:: INSTRUCTIONS FOR THE TASK ::
Give a verbatim repeat of the lines that run from the line containing "Where should I click to: Click" to the end of the data below.

:: Stored items ::
..............................

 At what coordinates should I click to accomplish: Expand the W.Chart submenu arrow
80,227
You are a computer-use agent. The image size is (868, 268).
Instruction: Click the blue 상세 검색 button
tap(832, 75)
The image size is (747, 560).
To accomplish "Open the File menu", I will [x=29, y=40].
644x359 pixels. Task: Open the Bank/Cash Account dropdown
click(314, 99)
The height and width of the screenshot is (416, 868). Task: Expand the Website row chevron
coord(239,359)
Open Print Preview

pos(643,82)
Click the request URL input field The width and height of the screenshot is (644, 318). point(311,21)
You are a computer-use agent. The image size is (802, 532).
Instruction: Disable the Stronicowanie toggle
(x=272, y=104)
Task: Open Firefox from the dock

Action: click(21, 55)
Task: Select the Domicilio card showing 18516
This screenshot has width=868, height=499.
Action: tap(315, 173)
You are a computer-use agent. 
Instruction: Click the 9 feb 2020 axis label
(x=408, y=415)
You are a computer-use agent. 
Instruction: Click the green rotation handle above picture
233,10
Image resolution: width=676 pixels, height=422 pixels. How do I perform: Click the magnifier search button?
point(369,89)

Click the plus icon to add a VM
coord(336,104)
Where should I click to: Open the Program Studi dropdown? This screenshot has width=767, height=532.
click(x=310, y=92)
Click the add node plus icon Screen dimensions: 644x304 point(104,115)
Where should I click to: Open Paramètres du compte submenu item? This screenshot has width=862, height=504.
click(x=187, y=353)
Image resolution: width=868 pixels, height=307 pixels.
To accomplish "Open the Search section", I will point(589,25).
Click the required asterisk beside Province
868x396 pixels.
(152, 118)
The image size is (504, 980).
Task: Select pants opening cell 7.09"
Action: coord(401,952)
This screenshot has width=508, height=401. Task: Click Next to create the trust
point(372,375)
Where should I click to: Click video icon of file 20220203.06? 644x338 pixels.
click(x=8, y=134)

..............................

:: ANSWER ::
Where should I click to: Click video icon of file 20220203.06? 644x338 pixels.
click(x=8, y=134)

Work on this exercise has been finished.